A Network Security paper illustrates how the attack operates, stating, “Only three days after the honeypot went live, hackers began to exploit it with a variety of ransomware attacks. In order to infiltrate the system, they began by targeting publicly accessible remote administration interfaces. It is through these interfaces that network operators provide technicians with access to the network and troubleshoot any issues or carry out maintenance work. In other words, the interface offers individuals the ability to perform privileged actions, making it a valuable mark for these hackers.”

The strategy makes businesses think they cannot just restore, which makes them more likely to pay. Also, stolen health care data, like patient records and financial information, is very valuable on black markets, so criminals can make money even if the victim does not pay. Data theft makes things worse by threatening fines from regulators, lawsuits, and harm to patients, in addition to system disruption.

Why backups are not enough

Regular backups remain essential because they give organizations a recovery path after encryption. As Sittig and Singh explain in an Applied Clinical Informatics study, “Once the attack has been launched, users have three basic options: 1) try to restore their data from a backup; 2) pay the ransom; or 3) lose their data.” Even with clean backups, a ransomware victim still faces the loss of privacy: exfiltrated data can be leaked or sold, causing HIPAA breaches and reputational damage. Attackers know that they can compromise or delete backups before triggering the attack, so they often try to do so.

An HHS factsheet on ransomware notes that some ransomware strains remove or disrupt online backups and recommends offline, immutable backups instead. Thus, while frequent backups (and tested restores) are essential for restoring operations, they do not prevent stolen data from becoming a liability. The HHS factsheet goes on to state, “Because some ransomware variants have been known to remove or otherwise disrupt online backups, entities should consider maintaining backups offline and unavailable from their networks.”
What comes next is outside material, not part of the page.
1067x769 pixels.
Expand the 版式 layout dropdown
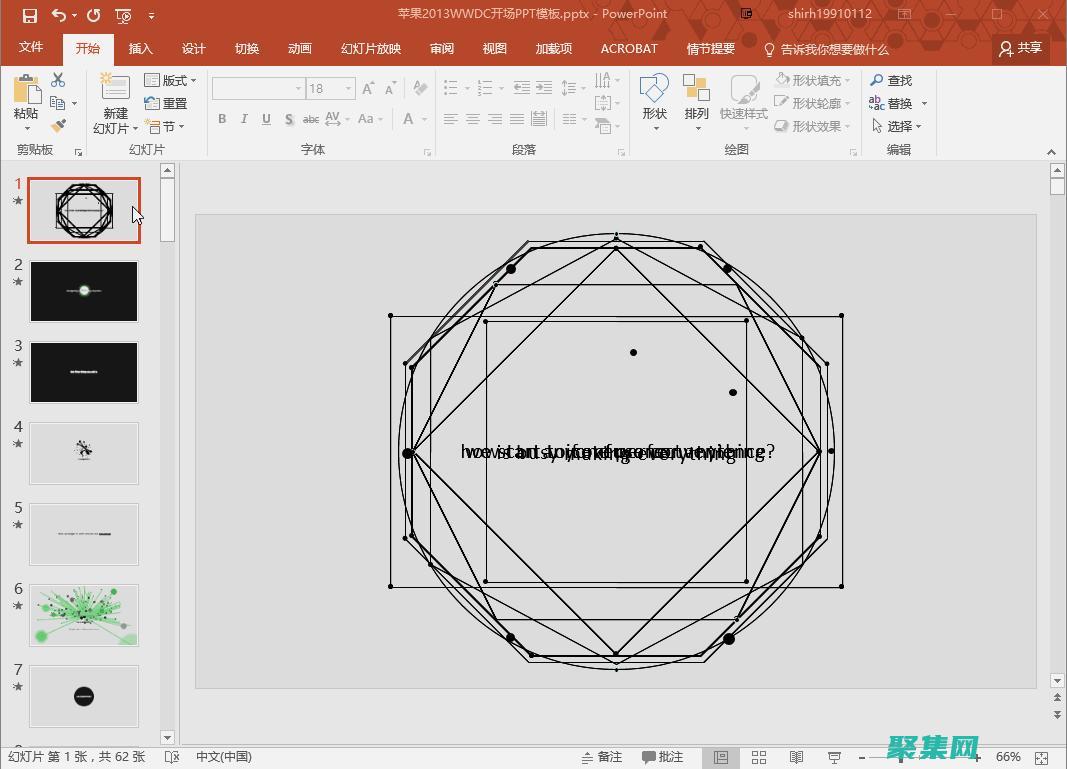171,80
How healthcare can reduce risk

HIPAA requires that data be encrypted both when it is being sent and when it is not. Organizations should also use the most up-to-date standards for email and TLS security. Backups that are not connected to the internet (air-gapped) should be kept and tested for recovery on a regular basis. HHS and CISA both stress having a response plan: if ransomware is detected, immediately isolate infected machines (halt the attack) and activate your incident response procedures.

Healthcare organizations should also put in place email-specific security measures. Since email is the most common way for hackers to get into healthcare systems, it is best to use a HIPAA compliant email service that filters out incoming threats. Paubox has a safe email suite that encrypts all messages by default and looks for ransomware, malware, phishing links, and fake senders in incoming email.

FAQs

What is phishing?

Phishing is a social engineering attack where cybercriminals trick people into sharing passwords, clicking on malicious links, opening infected attachments, or approving unauthorized access.

Why do attackers use phishing before extortion?

Attackers use phishing because it targets people instead of only technical systems.

What are common signs of phishing?

Common signs include urgent language, unexpected attachments, suspicious links, login requests, payment changes, sender address mismatches, grammar errors, unusual tone, and requests that bypass normal procedures.